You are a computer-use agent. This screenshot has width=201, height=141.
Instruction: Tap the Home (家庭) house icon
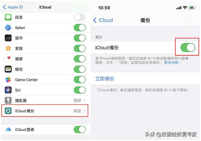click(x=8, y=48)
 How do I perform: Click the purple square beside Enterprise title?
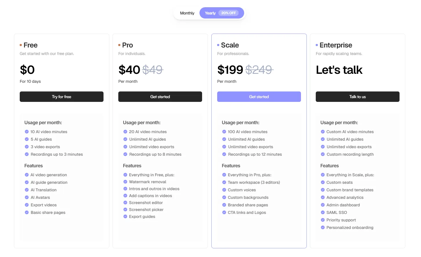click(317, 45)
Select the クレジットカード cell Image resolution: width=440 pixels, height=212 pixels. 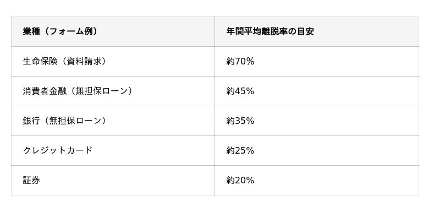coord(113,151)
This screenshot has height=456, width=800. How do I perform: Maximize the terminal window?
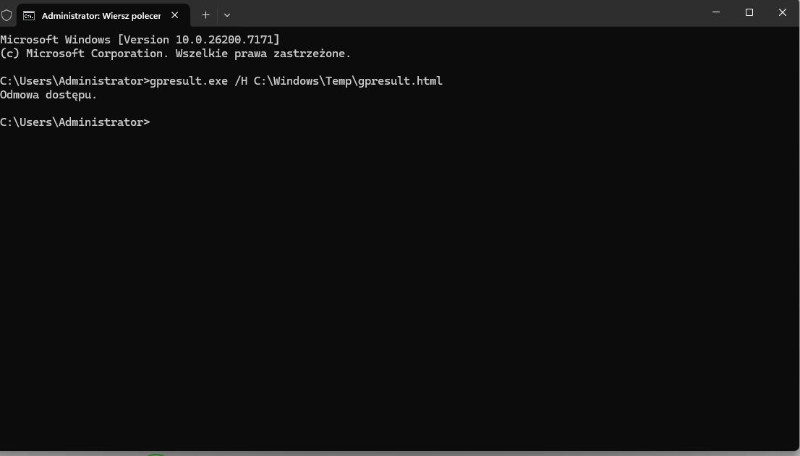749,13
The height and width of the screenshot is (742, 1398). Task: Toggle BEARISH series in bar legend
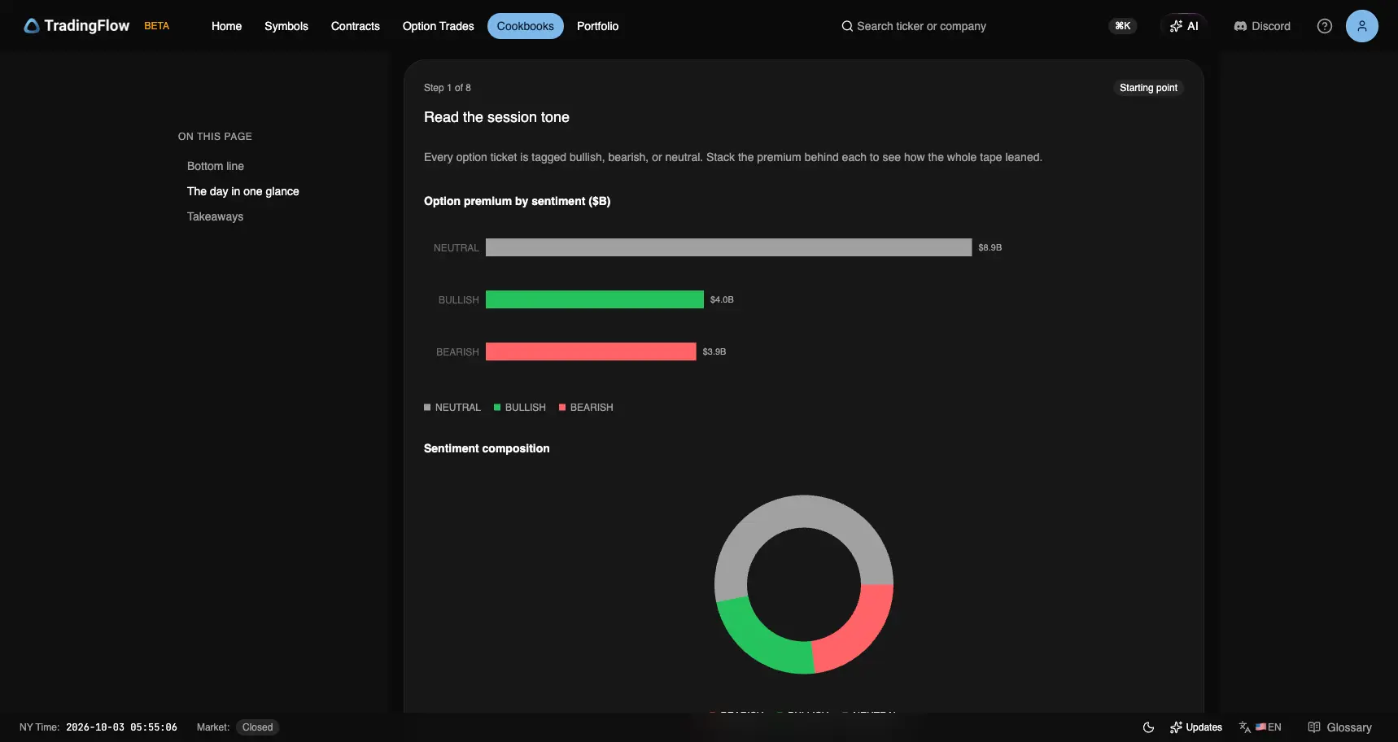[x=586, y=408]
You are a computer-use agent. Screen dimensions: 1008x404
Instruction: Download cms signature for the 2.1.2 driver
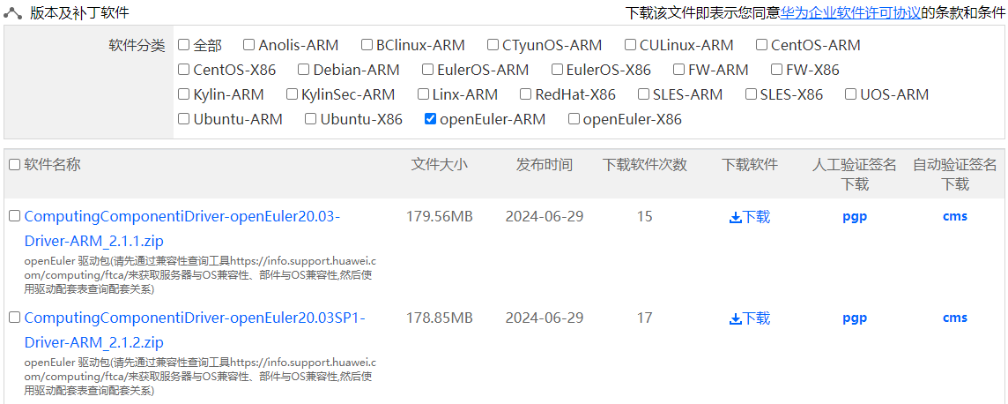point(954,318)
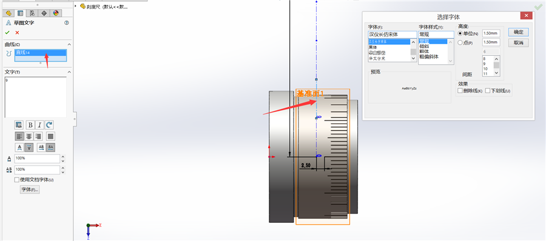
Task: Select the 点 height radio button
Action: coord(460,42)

⁂

WHAT TO DO:
Every line from the one with "You are a computer-use agent. Screen" through the last line of the data must be copied exactly. Leave the pictures out.

EXPECTED OUTPUT:
You are a computer-use agent. Screen dimensions: 1008x404
Instruction: Download cms signature for the 2.1.2 driver
point(954,318)
Task: Select the 点 height radio button
Action: coord(460,42)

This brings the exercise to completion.